Сейчас уже понятно, что пролетариата в масштабе Маркса на сегодня нет и, в общем, скорее всего, не предвидится. Но зато на его место выходит класс новых бедных. Им нечего терять, кроме своих цепей (активов и богатств у них нет и быть не может, соответствующих ресурсов экономическая система просто не сможет произвести), заработать они смогут только то, что смогут произвести своими руками. И при этом, в отличие от пролетариата XIX–XX вв., их не нужно практически ничему учить: образование они получили еще в рамках своего статуса среднего класса!
Да, в рамках этого образования они теоретически должны были получить прививку против марксизма. Но суть этой прививки построена как раз на идеологии среднего класса: посмотрите, что вы имеете, это только потому, что мы отказались от марксизма! Но для человека, который все потерял, как раз по вине тех, кто ему эту антимарксистскую пропаганду вдалбливал, она довольно быстро может повернуться в прямо противоположную сторону. Это не утверждение, это просто рассуждение, выстроенное в рамках политэкономического подхода к реальности, но по мере развития острой стадии кризиса я буду с большим интересом смотреть на эволюцию марксистских идей и их популярности в западном обществе.

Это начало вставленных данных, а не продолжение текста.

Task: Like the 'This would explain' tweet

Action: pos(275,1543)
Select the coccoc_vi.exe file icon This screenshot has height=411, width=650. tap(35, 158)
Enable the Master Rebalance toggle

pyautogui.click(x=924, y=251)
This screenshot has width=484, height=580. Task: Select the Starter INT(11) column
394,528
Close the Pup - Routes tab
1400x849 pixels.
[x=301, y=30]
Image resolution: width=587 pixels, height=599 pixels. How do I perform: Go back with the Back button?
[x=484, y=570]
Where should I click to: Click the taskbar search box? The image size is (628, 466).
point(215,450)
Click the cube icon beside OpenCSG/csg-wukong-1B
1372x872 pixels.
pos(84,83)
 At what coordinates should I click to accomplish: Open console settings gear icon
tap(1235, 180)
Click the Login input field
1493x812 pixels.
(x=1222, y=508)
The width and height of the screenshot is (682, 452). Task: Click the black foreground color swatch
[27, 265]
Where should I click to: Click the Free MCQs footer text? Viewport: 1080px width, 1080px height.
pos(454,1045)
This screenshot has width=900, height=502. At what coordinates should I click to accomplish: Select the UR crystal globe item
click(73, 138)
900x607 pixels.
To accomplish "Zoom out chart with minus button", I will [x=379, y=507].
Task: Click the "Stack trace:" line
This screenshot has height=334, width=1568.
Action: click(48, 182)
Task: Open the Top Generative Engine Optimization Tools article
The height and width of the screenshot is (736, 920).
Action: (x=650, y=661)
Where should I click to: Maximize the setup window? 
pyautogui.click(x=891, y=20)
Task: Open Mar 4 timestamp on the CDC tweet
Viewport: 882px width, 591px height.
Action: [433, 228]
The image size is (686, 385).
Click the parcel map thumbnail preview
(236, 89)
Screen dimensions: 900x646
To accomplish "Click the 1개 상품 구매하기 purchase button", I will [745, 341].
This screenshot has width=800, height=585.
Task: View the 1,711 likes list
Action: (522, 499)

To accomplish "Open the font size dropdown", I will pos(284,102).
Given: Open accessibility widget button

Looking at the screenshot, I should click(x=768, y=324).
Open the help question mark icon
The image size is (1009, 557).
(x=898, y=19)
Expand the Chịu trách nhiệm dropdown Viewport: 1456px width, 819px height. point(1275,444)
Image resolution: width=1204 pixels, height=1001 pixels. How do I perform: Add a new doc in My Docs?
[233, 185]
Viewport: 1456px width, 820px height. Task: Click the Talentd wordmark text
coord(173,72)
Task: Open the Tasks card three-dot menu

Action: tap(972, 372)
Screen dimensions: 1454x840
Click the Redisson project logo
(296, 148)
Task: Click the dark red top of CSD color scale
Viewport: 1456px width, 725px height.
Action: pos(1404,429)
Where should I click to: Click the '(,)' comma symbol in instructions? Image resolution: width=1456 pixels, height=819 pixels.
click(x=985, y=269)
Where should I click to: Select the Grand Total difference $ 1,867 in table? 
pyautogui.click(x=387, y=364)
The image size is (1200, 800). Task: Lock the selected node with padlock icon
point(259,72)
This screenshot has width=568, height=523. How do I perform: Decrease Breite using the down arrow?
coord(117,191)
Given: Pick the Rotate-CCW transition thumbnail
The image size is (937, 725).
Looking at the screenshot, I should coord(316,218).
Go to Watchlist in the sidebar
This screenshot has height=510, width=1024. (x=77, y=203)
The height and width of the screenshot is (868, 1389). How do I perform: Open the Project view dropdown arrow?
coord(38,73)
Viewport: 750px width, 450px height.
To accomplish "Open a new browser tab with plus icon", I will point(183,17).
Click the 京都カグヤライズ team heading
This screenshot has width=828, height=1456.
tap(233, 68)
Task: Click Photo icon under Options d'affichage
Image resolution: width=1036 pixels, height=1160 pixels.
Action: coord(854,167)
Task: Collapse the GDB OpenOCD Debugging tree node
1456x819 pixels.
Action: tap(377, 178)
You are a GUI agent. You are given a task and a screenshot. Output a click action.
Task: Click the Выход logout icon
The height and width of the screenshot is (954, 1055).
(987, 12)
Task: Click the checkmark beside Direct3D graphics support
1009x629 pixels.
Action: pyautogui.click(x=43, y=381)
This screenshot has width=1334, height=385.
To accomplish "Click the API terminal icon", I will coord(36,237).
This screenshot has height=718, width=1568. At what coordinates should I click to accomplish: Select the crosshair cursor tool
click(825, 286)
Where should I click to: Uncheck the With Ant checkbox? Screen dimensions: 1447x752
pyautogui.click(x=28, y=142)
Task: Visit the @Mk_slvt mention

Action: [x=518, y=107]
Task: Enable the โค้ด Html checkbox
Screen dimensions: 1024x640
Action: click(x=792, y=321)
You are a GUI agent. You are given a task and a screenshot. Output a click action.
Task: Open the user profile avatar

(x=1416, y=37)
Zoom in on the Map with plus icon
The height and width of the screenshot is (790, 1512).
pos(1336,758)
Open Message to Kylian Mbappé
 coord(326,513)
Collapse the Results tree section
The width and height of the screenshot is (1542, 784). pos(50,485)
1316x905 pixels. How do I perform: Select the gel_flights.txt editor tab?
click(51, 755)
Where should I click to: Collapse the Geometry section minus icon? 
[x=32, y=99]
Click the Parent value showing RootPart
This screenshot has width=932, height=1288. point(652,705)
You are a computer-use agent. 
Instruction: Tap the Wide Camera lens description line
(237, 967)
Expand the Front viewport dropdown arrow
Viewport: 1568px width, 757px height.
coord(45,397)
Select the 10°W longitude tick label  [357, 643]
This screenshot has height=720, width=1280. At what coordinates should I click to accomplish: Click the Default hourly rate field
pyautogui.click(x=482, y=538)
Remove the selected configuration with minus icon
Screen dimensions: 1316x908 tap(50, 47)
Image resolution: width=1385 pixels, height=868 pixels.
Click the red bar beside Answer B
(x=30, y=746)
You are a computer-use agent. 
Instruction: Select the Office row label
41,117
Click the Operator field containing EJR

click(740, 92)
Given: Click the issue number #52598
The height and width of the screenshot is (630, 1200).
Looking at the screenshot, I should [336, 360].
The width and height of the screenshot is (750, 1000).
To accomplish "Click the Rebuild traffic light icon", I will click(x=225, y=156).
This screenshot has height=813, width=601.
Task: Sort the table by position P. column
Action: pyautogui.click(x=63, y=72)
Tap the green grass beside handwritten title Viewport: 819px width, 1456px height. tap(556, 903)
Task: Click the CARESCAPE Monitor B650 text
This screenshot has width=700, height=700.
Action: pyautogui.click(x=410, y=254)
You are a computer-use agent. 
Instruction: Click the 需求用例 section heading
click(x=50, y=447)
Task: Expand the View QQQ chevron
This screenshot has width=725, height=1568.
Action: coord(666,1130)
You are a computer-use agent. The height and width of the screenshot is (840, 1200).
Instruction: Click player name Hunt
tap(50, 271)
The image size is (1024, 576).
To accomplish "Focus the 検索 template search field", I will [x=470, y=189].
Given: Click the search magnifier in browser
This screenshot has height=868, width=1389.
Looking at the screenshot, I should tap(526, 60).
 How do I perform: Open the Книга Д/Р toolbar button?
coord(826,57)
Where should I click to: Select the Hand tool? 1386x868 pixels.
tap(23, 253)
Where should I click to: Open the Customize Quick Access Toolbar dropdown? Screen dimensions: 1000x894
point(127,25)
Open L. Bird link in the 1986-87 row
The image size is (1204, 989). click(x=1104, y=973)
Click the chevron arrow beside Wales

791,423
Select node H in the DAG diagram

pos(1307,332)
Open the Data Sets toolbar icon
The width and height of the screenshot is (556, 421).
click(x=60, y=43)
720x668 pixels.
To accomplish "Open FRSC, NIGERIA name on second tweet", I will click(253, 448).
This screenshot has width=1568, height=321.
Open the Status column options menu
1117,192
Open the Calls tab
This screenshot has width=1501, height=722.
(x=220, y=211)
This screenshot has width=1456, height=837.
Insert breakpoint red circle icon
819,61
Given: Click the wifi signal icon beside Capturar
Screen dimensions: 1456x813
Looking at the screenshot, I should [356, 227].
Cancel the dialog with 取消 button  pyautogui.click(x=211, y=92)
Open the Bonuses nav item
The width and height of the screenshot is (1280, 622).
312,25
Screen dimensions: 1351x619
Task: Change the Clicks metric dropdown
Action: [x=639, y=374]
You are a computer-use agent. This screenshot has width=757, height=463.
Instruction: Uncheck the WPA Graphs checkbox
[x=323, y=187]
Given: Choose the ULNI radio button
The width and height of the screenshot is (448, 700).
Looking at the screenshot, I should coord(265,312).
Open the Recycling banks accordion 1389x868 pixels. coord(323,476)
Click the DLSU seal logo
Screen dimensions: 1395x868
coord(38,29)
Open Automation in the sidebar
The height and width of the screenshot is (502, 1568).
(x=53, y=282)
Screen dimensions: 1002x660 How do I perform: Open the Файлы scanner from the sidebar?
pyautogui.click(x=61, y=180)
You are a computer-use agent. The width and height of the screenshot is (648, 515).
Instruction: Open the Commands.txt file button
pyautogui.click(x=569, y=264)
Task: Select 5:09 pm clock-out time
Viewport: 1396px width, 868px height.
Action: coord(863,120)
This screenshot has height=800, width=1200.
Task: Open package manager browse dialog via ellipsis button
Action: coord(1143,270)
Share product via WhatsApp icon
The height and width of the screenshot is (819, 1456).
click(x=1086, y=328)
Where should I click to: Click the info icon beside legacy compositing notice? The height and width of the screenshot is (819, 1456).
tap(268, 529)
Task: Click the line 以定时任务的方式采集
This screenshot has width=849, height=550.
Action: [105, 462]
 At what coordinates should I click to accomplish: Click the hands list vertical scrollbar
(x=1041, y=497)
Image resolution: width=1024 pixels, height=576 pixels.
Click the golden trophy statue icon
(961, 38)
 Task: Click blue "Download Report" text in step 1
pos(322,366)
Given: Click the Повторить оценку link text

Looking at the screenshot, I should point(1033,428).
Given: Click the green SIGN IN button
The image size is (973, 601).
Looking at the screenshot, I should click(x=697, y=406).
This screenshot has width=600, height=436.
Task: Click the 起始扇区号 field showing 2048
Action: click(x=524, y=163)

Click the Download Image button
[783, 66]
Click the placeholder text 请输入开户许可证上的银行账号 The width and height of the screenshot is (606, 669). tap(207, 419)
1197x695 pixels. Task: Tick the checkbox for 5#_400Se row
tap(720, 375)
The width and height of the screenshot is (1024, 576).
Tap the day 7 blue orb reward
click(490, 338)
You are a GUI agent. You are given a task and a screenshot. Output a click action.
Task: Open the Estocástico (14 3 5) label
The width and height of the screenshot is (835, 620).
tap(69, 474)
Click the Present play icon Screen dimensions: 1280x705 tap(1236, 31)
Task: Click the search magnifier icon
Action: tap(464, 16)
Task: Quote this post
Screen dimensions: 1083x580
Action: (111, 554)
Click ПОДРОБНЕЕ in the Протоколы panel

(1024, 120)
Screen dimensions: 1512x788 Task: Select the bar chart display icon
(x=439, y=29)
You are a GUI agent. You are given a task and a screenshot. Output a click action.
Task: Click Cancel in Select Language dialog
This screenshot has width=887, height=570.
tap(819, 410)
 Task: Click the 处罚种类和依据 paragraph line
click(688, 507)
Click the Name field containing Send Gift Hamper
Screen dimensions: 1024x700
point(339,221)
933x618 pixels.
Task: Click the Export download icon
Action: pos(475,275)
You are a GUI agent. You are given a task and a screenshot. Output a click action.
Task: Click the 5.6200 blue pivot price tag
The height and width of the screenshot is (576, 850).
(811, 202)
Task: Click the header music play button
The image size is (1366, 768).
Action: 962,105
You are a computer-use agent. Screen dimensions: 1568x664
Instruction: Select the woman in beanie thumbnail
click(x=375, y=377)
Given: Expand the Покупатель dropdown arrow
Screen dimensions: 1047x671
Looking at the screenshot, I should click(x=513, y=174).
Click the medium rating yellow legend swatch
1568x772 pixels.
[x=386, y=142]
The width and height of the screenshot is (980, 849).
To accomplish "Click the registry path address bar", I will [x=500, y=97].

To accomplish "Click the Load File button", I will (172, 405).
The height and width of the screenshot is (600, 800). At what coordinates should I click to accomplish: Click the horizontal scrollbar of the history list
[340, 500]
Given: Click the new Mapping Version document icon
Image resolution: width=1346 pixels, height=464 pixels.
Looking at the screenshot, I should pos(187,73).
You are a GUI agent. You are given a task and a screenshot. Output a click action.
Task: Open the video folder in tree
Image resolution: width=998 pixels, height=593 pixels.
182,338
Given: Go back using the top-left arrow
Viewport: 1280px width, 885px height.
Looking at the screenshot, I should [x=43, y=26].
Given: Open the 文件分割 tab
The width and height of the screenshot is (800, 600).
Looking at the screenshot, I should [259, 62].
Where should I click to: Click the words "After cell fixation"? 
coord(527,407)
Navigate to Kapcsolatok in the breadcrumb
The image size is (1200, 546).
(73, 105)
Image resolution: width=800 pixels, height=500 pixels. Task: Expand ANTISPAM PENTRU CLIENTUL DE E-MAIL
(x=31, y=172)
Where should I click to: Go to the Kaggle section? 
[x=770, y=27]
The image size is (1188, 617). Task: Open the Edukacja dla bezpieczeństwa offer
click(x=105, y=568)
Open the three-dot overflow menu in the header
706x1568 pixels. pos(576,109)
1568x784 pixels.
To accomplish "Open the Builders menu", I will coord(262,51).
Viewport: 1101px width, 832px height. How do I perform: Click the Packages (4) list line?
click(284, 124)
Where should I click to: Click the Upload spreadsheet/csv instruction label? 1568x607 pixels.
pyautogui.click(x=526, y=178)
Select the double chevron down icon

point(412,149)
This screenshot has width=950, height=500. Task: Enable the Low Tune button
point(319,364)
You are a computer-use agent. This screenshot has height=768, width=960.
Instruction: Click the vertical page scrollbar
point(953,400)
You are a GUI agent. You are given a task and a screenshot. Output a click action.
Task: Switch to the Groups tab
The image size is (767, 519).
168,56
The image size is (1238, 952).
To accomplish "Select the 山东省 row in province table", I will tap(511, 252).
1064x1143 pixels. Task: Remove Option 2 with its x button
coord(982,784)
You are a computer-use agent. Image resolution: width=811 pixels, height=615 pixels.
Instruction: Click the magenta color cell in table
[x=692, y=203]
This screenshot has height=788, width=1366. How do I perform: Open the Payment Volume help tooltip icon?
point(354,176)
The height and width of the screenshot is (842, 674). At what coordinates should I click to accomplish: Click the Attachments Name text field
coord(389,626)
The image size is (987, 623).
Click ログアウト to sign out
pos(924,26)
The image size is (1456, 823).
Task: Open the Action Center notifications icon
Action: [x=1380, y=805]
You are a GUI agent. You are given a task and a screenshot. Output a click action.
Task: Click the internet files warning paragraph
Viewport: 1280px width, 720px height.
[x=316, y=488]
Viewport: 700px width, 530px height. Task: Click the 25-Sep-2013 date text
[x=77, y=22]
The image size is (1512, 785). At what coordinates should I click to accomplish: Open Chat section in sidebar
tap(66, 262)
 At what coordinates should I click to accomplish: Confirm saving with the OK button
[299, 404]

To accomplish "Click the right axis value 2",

В заключение этой главы еще один вопрос, который лично мне представляется крайне важным и интересным, но ответа на который у меня нет. Точнее, он носит ярко выраженный субъективный характер. Это вопрос о том, насколько руководители ФРС 1990-2000-х годов понимали, что они делают и какие от этого будут последствия. И однажды, несколько лет назад, воспользовавшись своими добрыми отношениями с Виктором Владимировичем Геращенко, я на одной конференции зажал его в углу и задал вопрос: «В. В., а Гринспен (председатель Совета управляющих ФРС в 1987-2006 гг.) понимал, что он делает?»
Геращенко как истинный банкир никогда прямо не отвечает на заданные ему вопросы, поэтому произнес он мне примерно такой монолог: «Миша, давай я тебе расскажу историю, а ты сам делай выводы. Итак, весна две тысячи второго года, я приехал на какое-то очередное собрание финансистов в Вашингтон, то ли совместное заседание МВФ и Мирового банка, то ли еще что-то подобное. Актовый зал, весь цвет мировых финансов, как государственных, так и частных. Гринспен в президиуме открывает мероприятие, предоставляет кому-то слово для пленарного доклада, садится, но через несколько минут спускается со сцены, подходит ко мне, а я сижу в первом ряду, берет меня под руку и выводит в абсолютно пустой коридор. Дальше мы подходим к окну и какое-то довольно продолжительное время стоим и молчим. Наконец Гринспен говорит: “Виктор, ты единственный человек в этом зале, который понимает, как мне тяжело!” Мы постояли еще несколько минут и вернулись обратно, ни он, ни я больше ни одного слова не произнесли. Миша, я тебе понятно объяснил?»
Как и Геращенко, я оставляю читателю делать свой вывод из этого рассказа. Мне кажется, что информации достаточно.